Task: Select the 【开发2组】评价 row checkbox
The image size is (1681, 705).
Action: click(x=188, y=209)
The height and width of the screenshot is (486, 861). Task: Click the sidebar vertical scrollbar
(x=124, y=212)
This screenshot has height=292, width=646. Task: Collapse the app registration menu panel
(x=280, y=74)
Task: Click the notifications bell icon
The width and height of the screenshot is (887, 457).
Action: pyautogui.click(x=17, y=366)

───

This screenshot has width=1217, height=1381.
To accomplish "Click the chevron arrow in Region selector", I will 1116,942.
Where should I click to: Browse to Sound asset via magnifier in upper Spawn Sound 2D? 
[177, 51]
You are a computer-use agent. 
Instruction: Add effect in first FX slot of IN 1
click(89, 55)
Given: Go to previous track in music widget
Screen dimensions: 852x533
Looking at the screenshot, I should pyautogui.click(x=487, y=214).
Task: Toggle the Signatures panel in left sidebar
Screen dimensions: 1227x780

───

# Exercise directions:
Using the data above, repeat exactly the lines that begin at the line with "You are a computer-use agent." and end at the line with "Screen dimensions: 1227x780", both ends included.

# Output:
You are a computer-use agent. 
Instruction: Add effect in first FX slot of IN 1
click(89, 55)
Given: Go to previous track in music widget
Screen dimensions: 852x533
Looking at the screenshot, I should pyautogui.click(x=487, y=214).
Task: Toggle the Signatures panel in left sidebar
Screen dimensions: 1227x780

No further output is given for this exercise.